Here’s the reality: 85% of Facebook videos are watched without sound, and viewers who watch with captions are 80% more likely to finish the entire video. If your content doesn’t work on mute, it doesn’t work.

Descript makes adding captions one of the fastest, cleanest processes in any video editor β€” and this guide will show you exactly how to do it.

Why Captions Matter More Than You Think

Before diving into the how, let’s talk about the why β€” because the numbers are hard to ignore.

50% of people watch short-form videos without sound. That means if there’s no text on screen, you’re losing half your potential audience before they even give you a chance. Captions don’t just help people who can’t hear audio. They help anyone watching in a quiet office, a noisy subway, or with their phone face-up on a desk.

The data backs this up:

  • Videos with captions receive 40% more views than those without
  • Captions improve viewer comprehension by 52%
  • Adding subtitles increases average watch time on Facebook by 12%
  • 66% of viewers prefer watching video content with subtitles even when they can hear

Beyond accessibility, captions drive engagement. When text reinforces your spoken words, viewers process information faster, stay longer, and retain more. That’s not a nice-to-have. That’s the difference between content that converts and content that gets scrolled past.

What Is Descript and Why Use It for Captions?

Descript is an AI-powered video and podcast editor that transcribes your audio automatically and lets you edit video by editing text β€” like a document.

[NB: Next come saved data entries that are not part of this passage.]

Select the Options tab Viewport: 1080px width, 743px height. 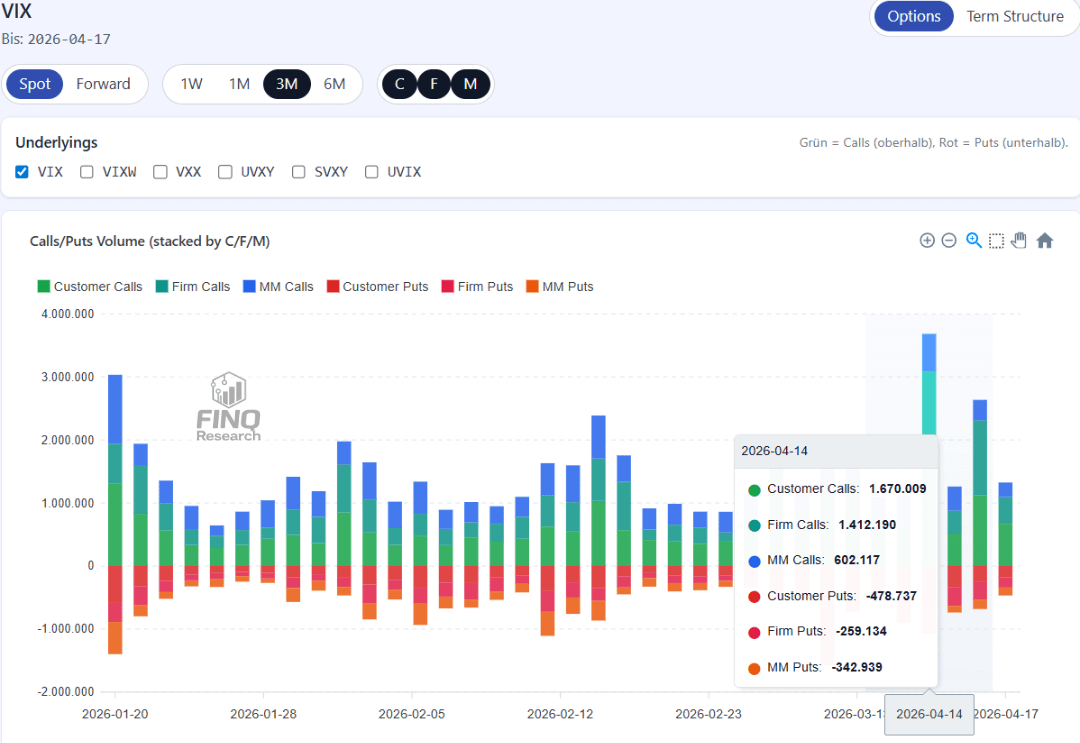point(914,17)
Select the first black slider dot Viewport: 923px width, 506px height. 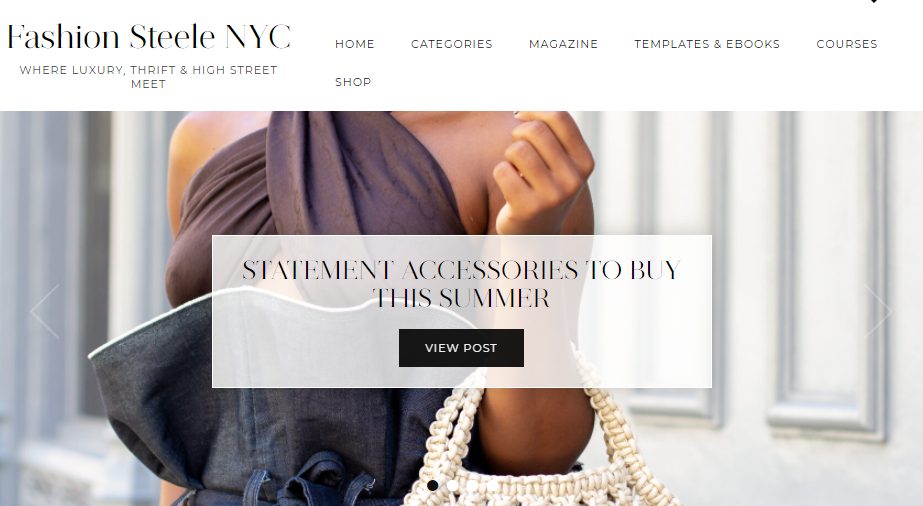click(433, 485)
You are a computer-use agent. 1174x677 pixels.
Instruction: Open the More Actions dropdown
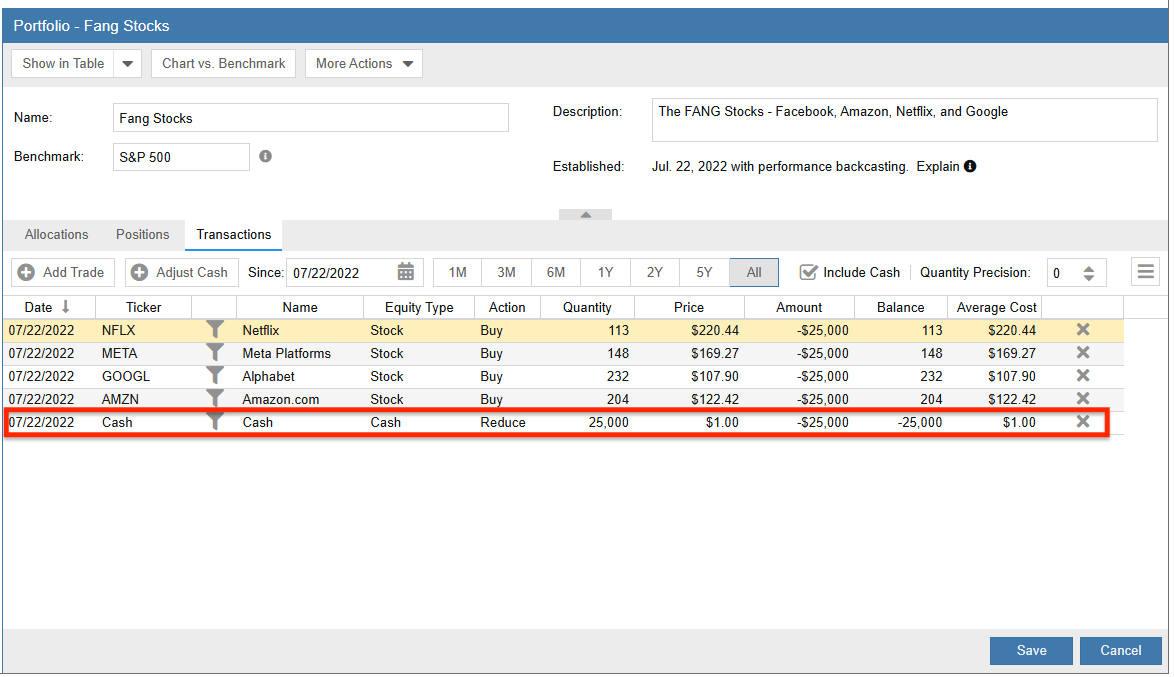(364, 63)
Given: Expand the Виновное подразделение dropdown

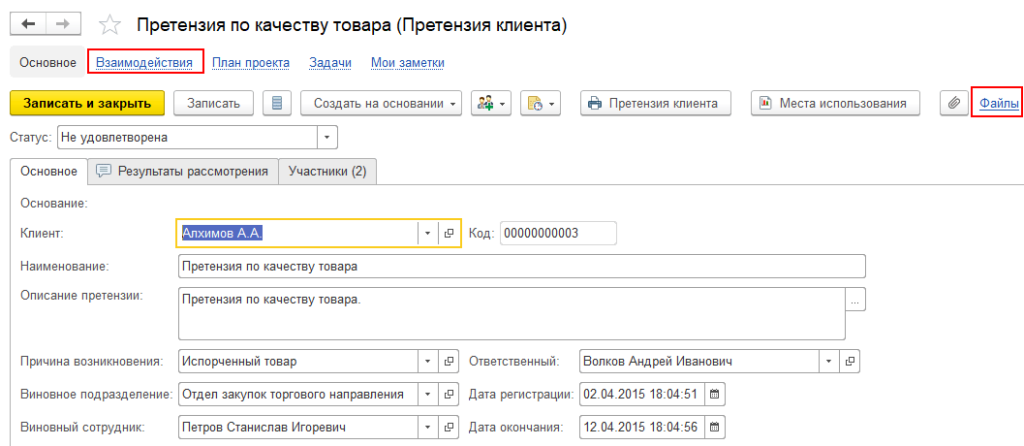Looking at the screenshot, I should tap(427, 394).
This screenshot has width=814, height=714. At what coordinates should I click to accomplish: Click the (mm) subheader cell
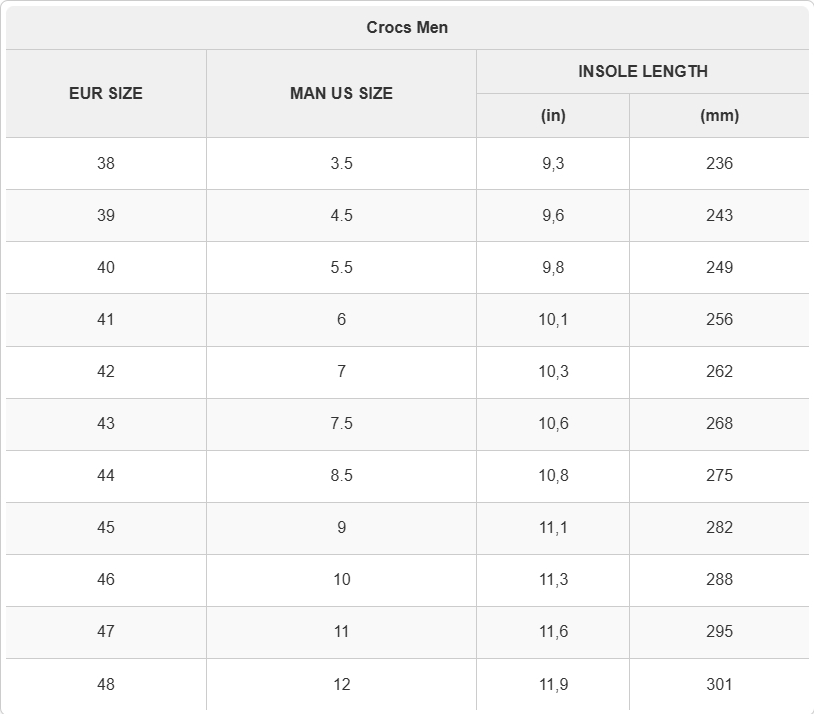(719, 116)
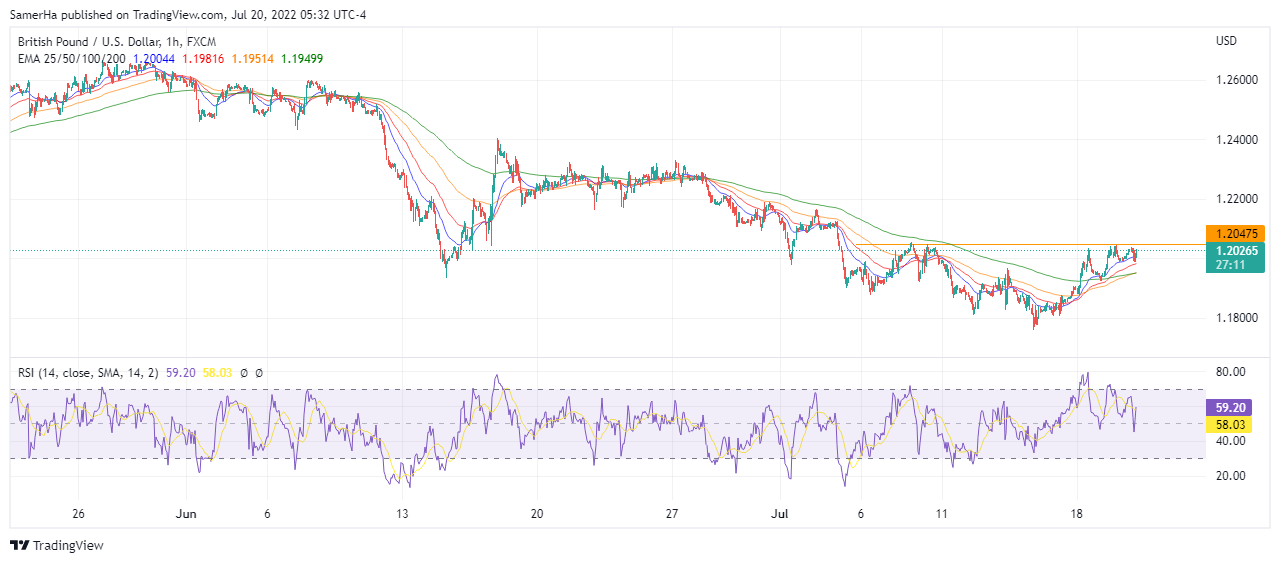
Task: Click the orange 1.20475 price label
Action: coord(1236,232)
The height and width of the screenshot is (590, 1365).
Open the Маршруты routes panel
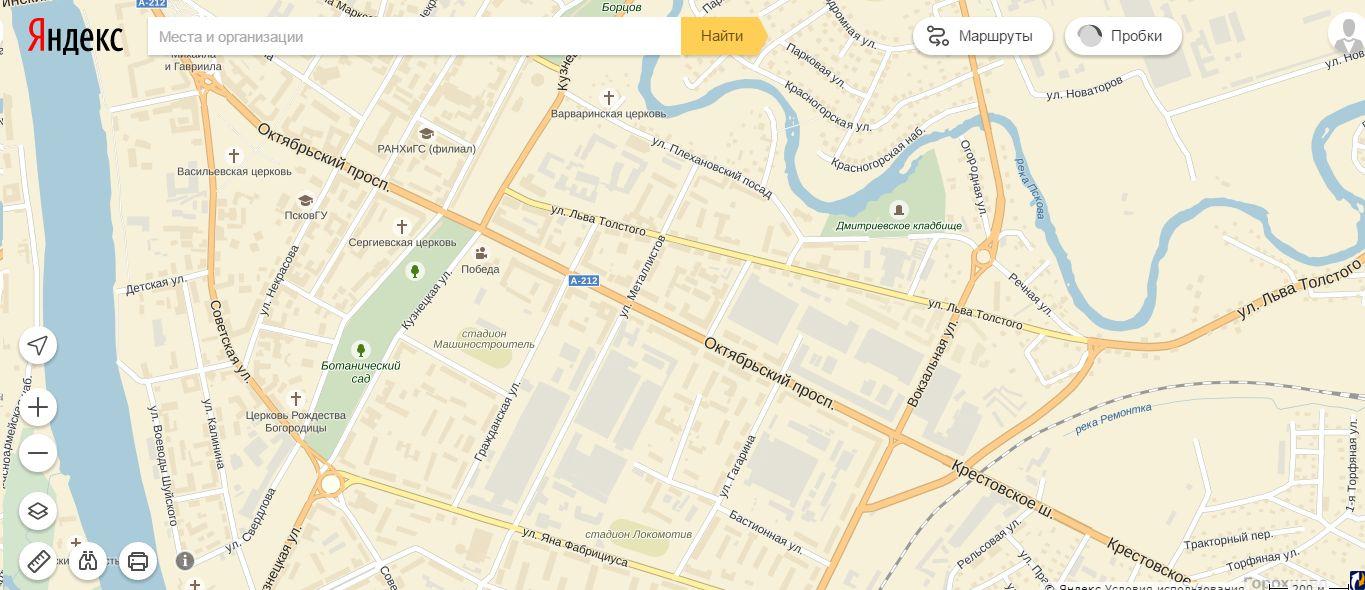pyautogui.click(x=982, y=36)
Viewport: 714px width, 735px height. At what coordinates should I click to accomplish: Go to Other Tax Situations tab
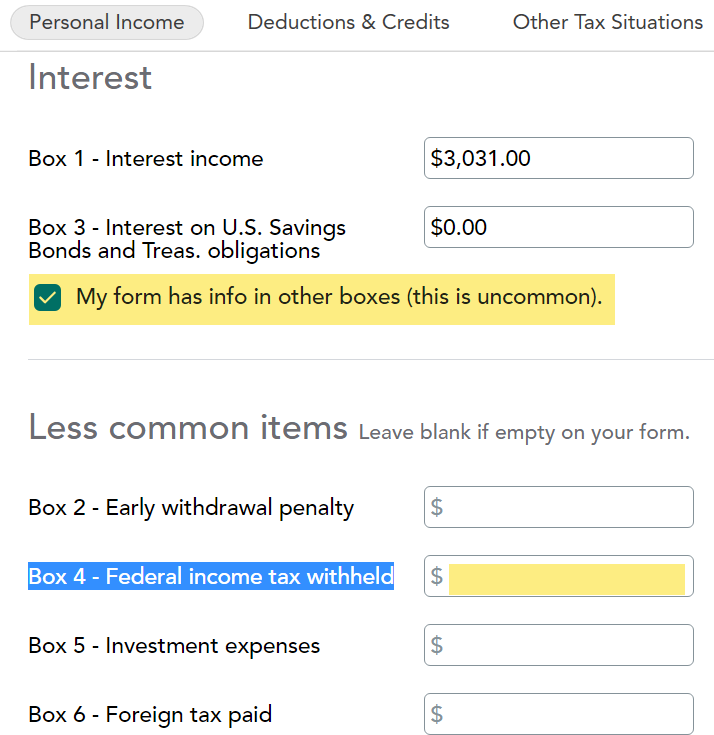pos(607,22)
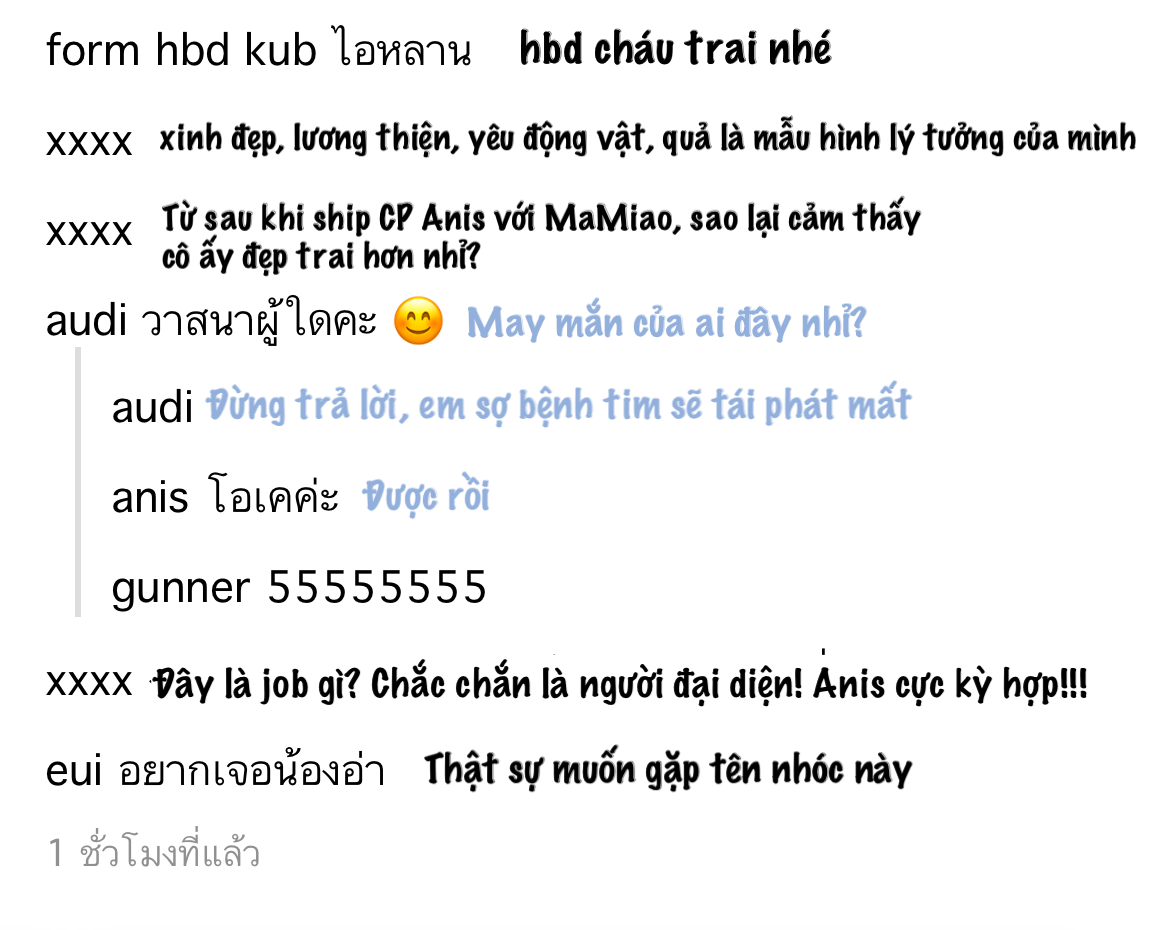
Task: Click the blue text starting 'Đừng trả lời'
Action: (558, 405)
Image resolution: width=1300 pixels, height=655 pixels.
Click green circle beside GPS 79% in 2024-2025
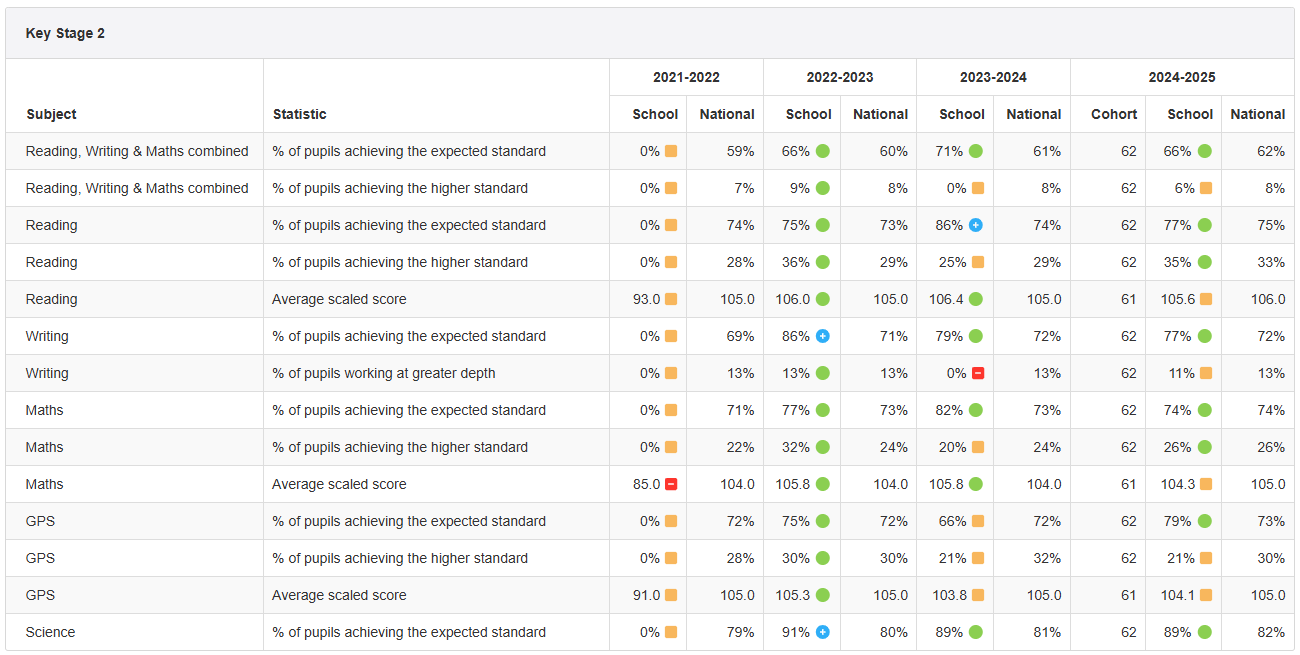pos(1205,522)
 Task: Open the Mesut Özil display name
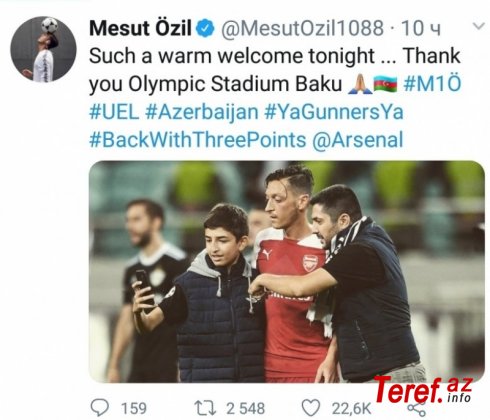[141, 28]
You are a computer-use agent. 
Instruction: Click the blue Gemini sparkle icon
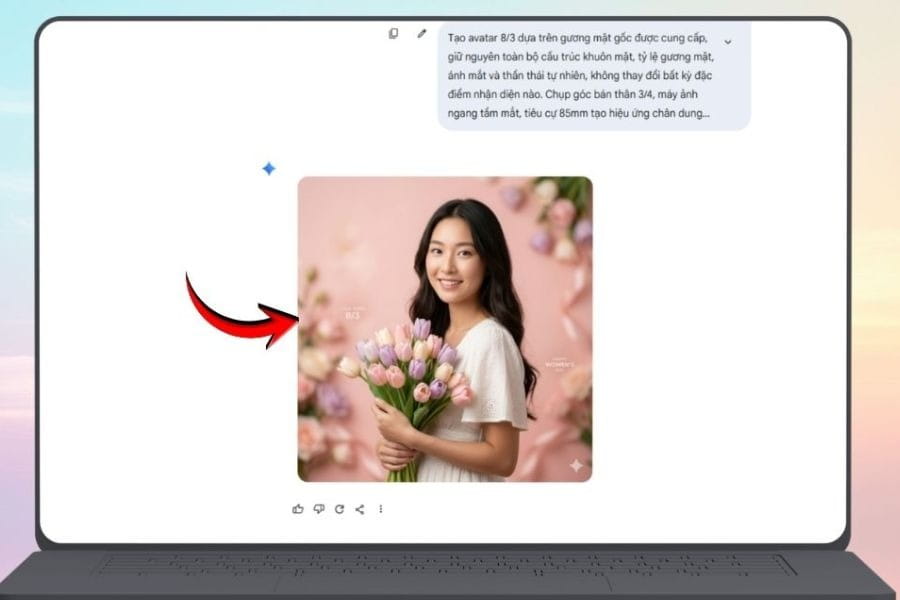click(268, 169)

Its caption workflow is built directly into this transcription engine. That means instead of manually timing subtitles frame by frame, Descript reads your audio, creates a time-synced transcript, and converts it into styled captions in minutes.

For anyone creating videos at scale β€” social content, YouTube, product walkthroughs, course material β€” this saves hours per video.

How to Add Captions in Descript: Step by Step

Upload or Record Your Video

Open Descript and either start a new project or open an existing one.

  • To upload: Click New Project β†’ Import File β†’ select your video or audio file
  • To record: Click the record button in the top toolbar and capture directly inside Descript

Once your file is in the timeline, Descript will automatically begin transcribing the audio. For most videos, this takes one to three minutes depending on length.

Review and Clean Up the Transcript

Before turning your transcript into captions, spend a few minutes reviewing it. Descript’s AI transcription is highly accurate β€” typically 95%+ accuracy for clear audio β€” but proper nouns, brand names, and technical terms may need a quick fix.

Click on any word in the transcript panel on the left side to jump directly to that point in the timeline. Edit misspelled or incorrect words directly in the text β€” Descript will update the timing automatically.

Pro tip: Remove filler words (“um,” “uh,” “like”) in bulk. Go to Actions β†’ Remove Filler Words and Descript will flag them across the entire transcript so you can delete them in one pass.

Add Captions to Your Video

Once your transcript is clean, here’s how to generate captions:

Step 1: Click on your video clip in the timeline to select it.

Step 2: In the top menu, go to Publish or navigate to the Captions panel. (In some Descript versions, this is under Edit β†’ Captions.)

Step 3: Select Add Captions. Descript will automatically generate caption blocks based on your transcript β€” timing each line to match the audio perfectly.

Step 4: A captions layer will appear on your timeline, displayed as styled text overlaying your video in the preview window.

That’s it. Your captions are now live on the video.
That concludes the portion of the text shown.